Start RECORDS

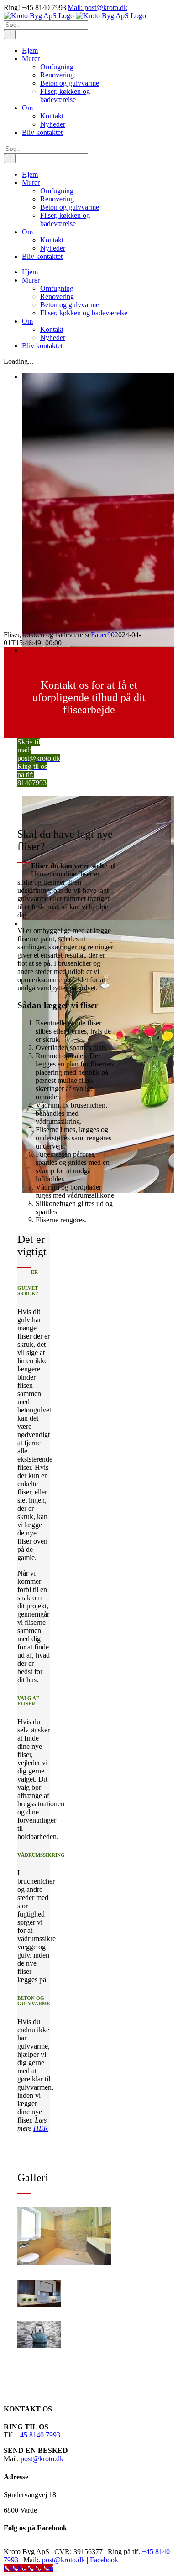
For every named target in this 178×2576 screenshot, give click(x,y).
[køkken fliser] (39, 2304)
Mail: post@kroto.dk (97, 7)
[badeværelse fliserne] (64, 2263)
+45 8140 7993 (38, 2435)
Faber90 (103, 635)
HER (40, 2128)
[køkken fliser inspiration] (39, 2345)
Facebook (104, 2560)
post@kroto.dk (42, 2459)
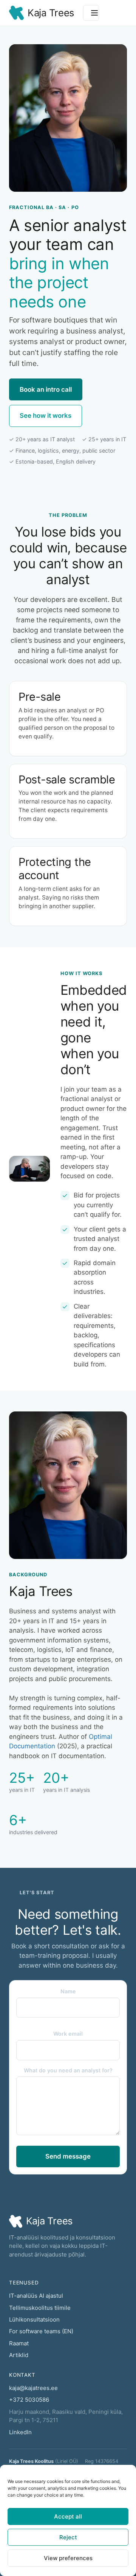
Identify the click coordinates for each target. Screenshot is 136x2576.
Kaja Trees (51, 13)
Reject (68, 2537)
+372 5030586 (29, 2399)
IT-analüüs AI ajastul (36, 2295)
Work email (68, 2033)
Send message (68, 2156)
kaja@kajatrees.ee (33, 2387)
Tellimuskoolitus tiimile (40, 2307)
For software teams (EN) (41, 2331)
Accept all (68, 2516)
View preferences (68, 2558)
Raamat (19, 2343)
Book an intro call (46, 389)
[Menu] (91, 13)
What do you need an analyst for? (68, 2070)
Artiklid (18, 2355)
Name (68, 1991)
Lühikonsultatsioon (34, 2319)
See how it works (45, 415)
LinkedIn (20, 2432)
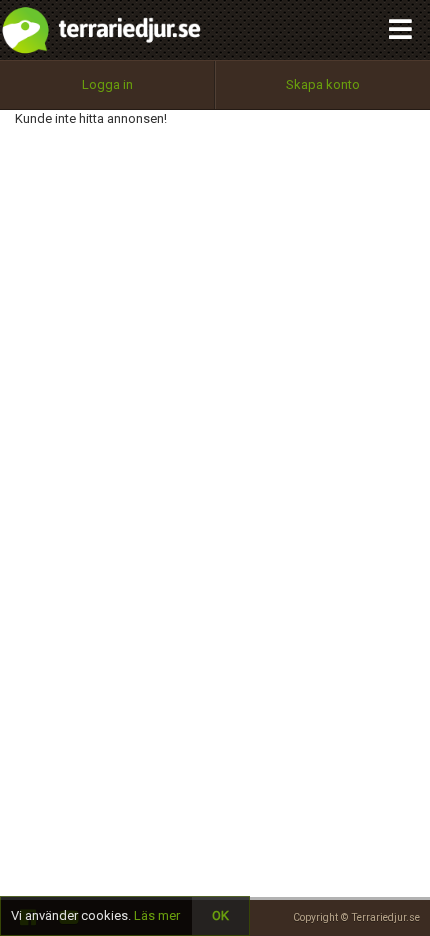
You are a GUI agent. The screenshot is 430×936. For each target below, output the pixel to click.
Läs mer (157, 915)
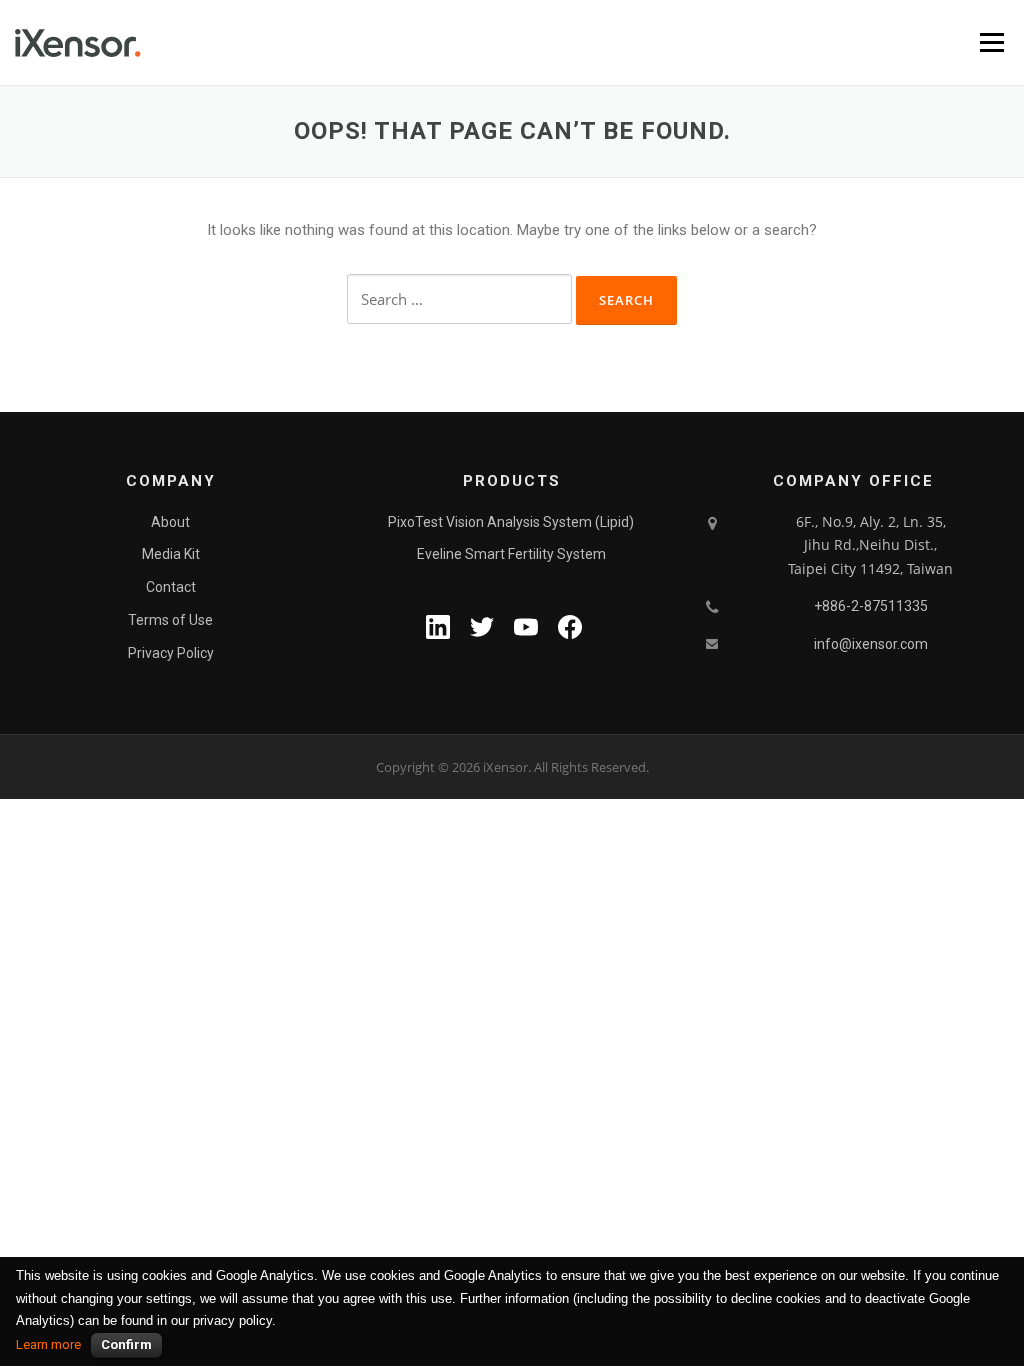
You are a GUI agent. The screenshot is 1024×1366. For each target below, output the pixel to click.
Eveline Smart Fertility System (511, 554)
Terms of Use (170, 620)
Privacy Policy (171, 653)
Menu (991, 42)
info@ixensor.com (871, 644)
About (170, 522)
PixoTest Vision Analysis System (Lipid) (511, 522)
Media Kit (171, 554)
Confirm (126, 1344)
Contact (171, 587)
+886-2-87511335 (871, 606)
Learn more (48, 1344)
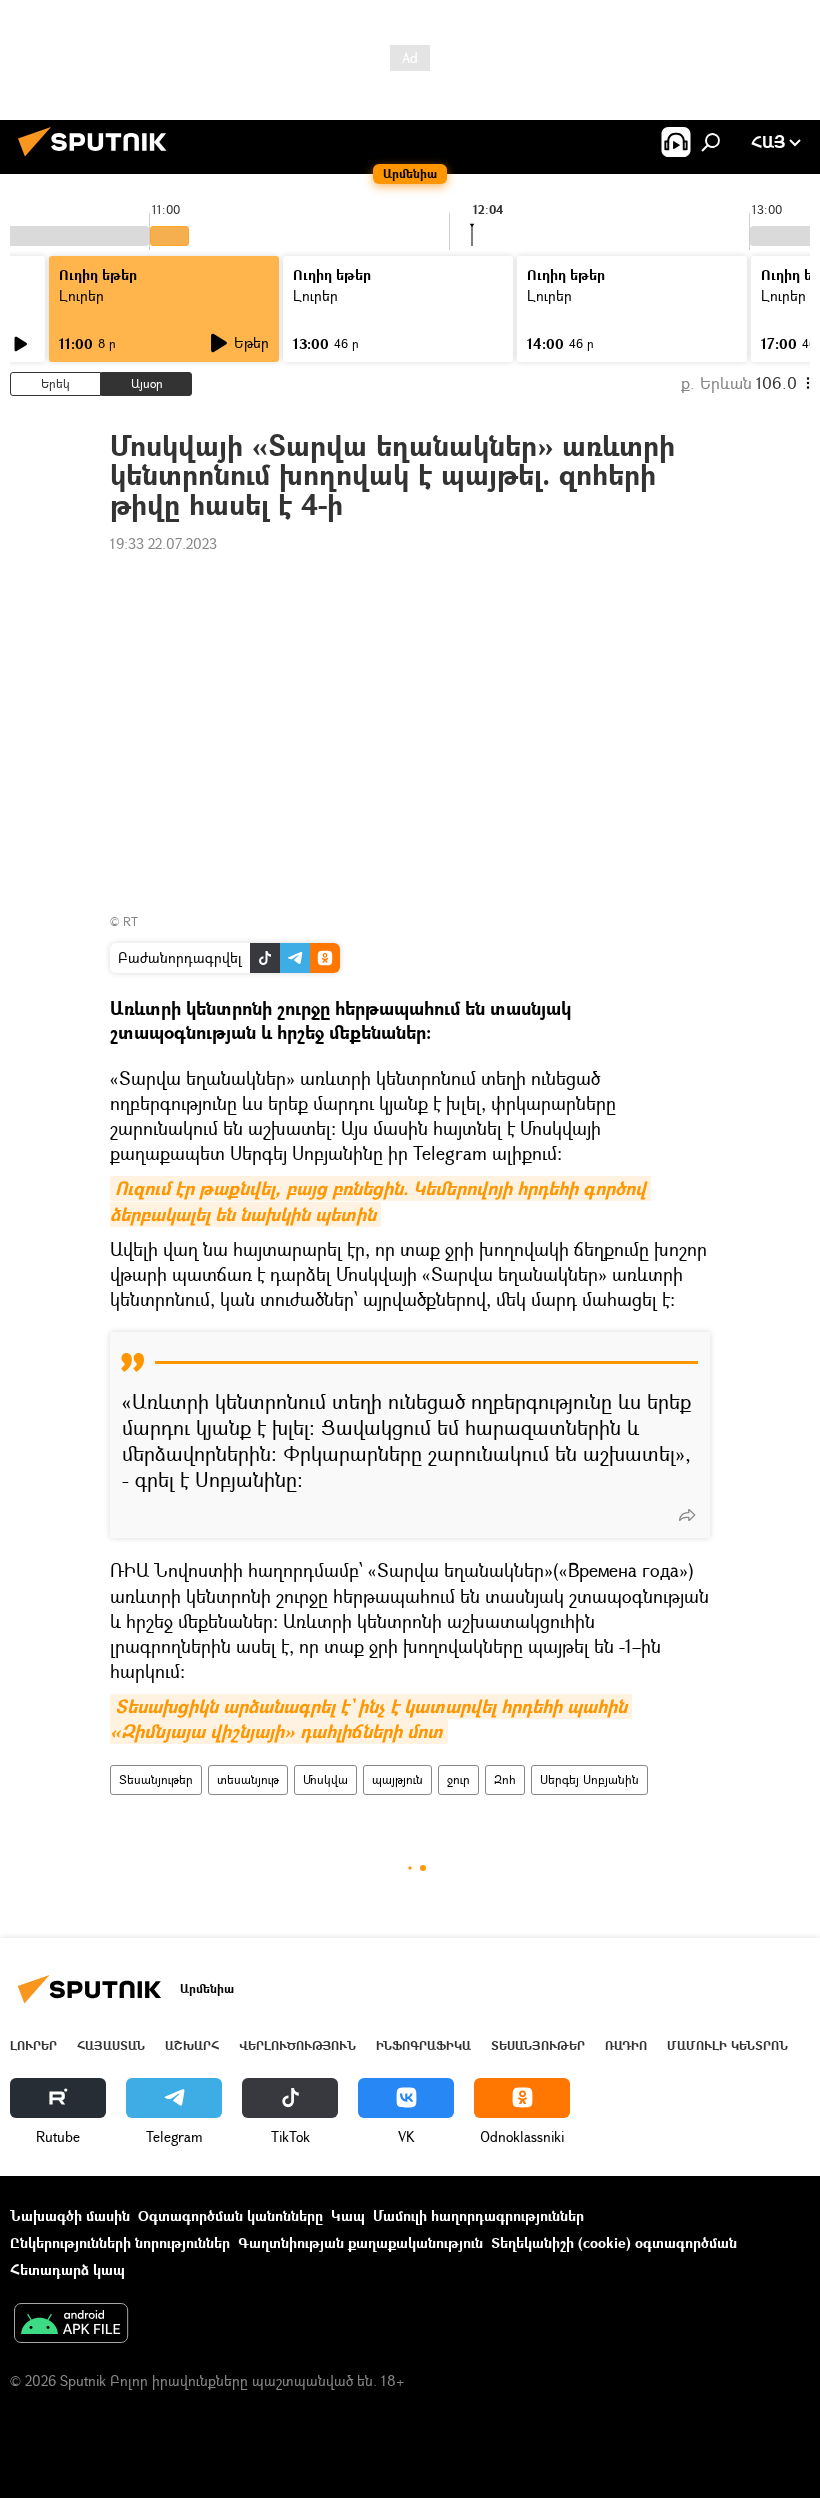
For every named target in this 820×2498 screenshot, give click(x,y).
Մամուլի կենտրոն (727, 2045)
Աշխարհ (192, 2045)
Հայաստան (111, 2045)
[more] (687, 1515)
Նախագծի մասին (70, 2215)
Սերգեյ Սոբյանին (589, 1779)
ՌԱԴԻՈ (626, 2045)
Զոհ (505, 1779)
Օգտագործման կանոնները (230, 2215)
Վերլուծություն (297, 2045)
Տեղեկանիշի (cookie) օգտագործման (614, 2242)
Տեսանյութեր (156, 1779)
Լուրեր (81, 295)
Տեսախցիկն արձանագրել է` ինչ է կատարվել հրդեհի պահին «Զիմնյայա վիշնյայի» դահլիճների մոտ (371, 1719)
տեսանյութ (248, 1779)
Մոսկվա (325, 1779)
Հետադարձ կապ (67, 2269)
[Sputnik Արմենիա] (98, 158)
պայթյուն (397, 1779)
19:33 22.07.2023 (163, 543)
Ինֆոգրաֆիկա (423, 2045)
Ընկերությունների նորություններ (120, 2242)
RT (130, 921)
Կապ (348, 2215)
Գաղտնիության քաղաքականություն (360, 2242)
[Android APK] (71, 2325)
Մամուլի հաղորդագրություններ (478, 2215)
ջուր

End RECORDS

→ **WHAT YOU SHOULD DO**
Render the lines above as a Markdown table with the columns "Row" and "Line," numbering each row and leaving out blank lines. Omit the pictures from the table.

→ **CORRECT RESULT**
| Row | Line |
|---|---|
| 1 | For every named target in this 178×2576 screenshot, give click(x,y). |
| 2 | [køkken fliser] (39, 2304) |
| 3 | Mail: post@kroto.dk (97, 7) |
| 4 | [badeværelse fliserne] (64, 2263) |
| 5 | +45 8140 7993 (38, 2435) |
| 6 | Faber90 (103, 635) |
| 7 | HER (40, 2128) |
| 8 | [køkken fliser inspiration] (39, 2345) |
| 9 | Facebook (104, 2560) |
| 10 | post@kroto.dk (42, 2459) |
| 11 | Identify the click coordinates for each target. Screenshot is 136x2576. |
| 12 | Kaja Trees (51, 13) |
| 13 | Reject (68, 2537) |
| 14 | +372 5030586 (29, 2399) |
| 15 | IT-analüüs AI ajastul (36, 2295) |
| 16 | Work email (68, 2033) |
| 17 | Send message (68, 2156) |
| 18 | kaja@kajatrees.ee (33, 2387) |
| 19 | Tellimuskoolitus tiimile (40, 2307) |
| 20 | For software teams (EN) (41, 2331) |
| 21 | Accept all (68, 2516) |
| 22 | View preferences (68, 2558) |
| 23 | Raamat (19, 2343) |
| 24 | Book an intro call (46, 389) |
| 25 | [Menu] (91, 13) |
| 26 | What do you need an analyst for? (68, 2070) |
| 27 | Artiklid (18, 2355) |
| 28 | Name (68, 1991) |
| 29 | Lühikonsultatsioon (34, 2319) |
| 30 | See how it works (45, 415) |
| 31 | LinkedIn (20, 2432) |
| 32 | You are a GUI agent. The screenshot is 430×936. For each target below, output the pixel to click. |
| 33 | Läs mer (157, 915) |
| 34 | You are a GUI agent. The screenshot is 1024×1366. For each target below, output the pixel to click. |
| 35 | Eveline Smart Fertility System (511, 554) |
| 36 | Terms of Use (170, 620) |
| 37 | Privacy Policy (171, 653) |
| 38 | Menu (991, 42) |
| 39 | info@ixensor.com (871, 644) |
| 40 | About (170, 522) |
| 41 | PixoTest Vision Analysis System (Lipid) (511, 522) |
| 42 | Media Kit (171, 554) |
| 43 | Confirm (126, 1344) |
| 44 | Contact (171, 587) |
| 45 | +886-2-87511335 (871, 606) |
| 46 | Learn more (48, 1344) |
| 47 | For every named target in this 820×2498 screenshot, give click(x,y). |
| 48 | Մամուլի կենտրոն (727, 2045) |
| 49 | Աշխարհ (192, 2045) |
| 50 | Հայաստան (111, 2045) |
| 51 | [more] (687, 1515) |
| 52 | Նախագծի մասին (70, 2215) |
| 53 | Սերգեյ Սոբյանին (589, 1779) |
| 54 | ՌԱԴԻՈ (626, 2045) |
| 55 | Զոհ (505, 1779) |
| 56 | Օգտագործման կանոնները (230, 2215) |
| 57 | Վերլուծություն (297, 2045) |
| 58 | Տեղեկանիշի (cookie) օգտագործման (614, 2242) |
| 59 | Տեսանյութեր (156, 1779) |
| 60 | Լուրեր (81, 295) |
| 61 | Տեսախցիկն արձանագրել է` ինչ է կատարվել հրդեհի պահին «Զիմնյայա վիշնյայի» դահլիճների մոտ (371, 1719) |
| 62 | տեսանյութ (248, 1779) |
| 63 | Մոսկվա (325, 1779) |
| 64 | Հետադարձ կապ (67, 2269) |
| 65 | [Sputnik Արմենիա] (98, 158) |
| 66 | պայթյուն (397, 1779) |
| 67 | 19:33 22.07.2023 (163, 543) |
| 68 | Ինֆոգրաֆիկա (423, 2045) |
| 69 | Ընկերությունների նորություններ (120, 2242) |
| 70 | RT (130, 921) |
| 71 | Կապ (348, 2215) |
| 72 | Գաղտնիության քաղաքականություն (360, 2242) |
| 73 | [Android APK] (71, 2325) |
| 74 | Մամուլի հաղորդագրություններ (478, 2215) |
| 75 | ջուր |